SET PROBLEM
Write out the data verbatim, from the line containing "Image resolution: width=717" up to and including the line containing "will click(58, 875).".

=== RECORDS SHOWN ===

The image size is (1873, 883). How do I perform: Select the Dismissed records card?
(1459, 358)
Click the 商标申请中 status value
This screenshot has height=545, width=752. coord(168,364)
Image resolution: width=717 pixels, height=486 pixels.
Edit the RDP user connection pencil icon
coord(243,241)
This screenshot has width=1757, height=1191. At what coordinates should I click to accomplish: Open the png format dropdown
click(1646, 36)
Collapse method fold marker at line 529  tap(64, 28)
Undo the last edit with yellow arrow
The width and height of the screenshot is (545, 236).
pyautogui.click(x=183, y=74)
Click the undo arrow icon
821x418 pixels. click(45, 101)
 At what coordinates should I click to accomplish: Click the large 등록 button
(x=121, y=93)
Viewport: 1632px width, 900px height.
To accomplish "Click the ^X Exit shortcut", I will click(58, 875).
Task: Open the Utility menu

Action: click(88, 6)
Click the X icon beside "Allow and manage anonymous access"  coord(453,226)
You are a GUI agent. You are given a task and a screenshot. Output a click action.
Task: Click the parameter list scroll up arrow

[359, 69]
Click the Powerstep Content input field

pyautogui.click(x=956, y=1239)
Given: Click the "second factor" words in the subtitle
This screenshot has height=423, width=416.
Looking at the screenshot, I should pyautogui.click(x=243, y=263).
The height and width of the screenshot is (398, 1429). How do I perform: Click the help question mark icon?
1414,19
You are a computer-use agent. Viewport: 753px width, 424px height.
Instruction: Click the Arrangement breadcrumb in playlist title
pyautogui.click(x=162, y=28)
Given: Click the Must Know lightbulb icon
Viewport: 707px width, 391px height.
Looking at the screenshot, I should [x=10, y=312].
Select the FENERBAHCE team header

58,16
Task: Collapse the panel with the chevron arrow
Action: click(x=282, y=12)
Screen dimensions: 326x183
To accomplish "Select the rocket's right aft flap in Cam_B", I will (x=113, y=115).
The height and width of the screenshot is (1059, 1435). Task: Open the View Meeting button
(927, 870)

===

COMPLETE ANSWER
Image resolution: width=717 pixels, height=486 pixels.
Edit the RDP user connection pencil icon
coord(243,241)
This screenshot has width=1757, height=1191. At what coordinates should I click to accomplish: Open the png format dropdown
click(1646, 36)
Collapse method fold marker at line 529  tap(64, 28)
Undo the last edit with yellow arrow
The width and height of the screenshot is (545, 236).
pyautogui.click(x=183, y=74)
Click the undo arrow icon
821x418 pixels. click(45, 101)
 At what coordinates should I click to accomplish: Click the large 등록 button
(x=121, y=93)
Viewport: 1632px width, 900px height.
To accomplish "Click the ^X Exit shortcut", I will click(58, 875).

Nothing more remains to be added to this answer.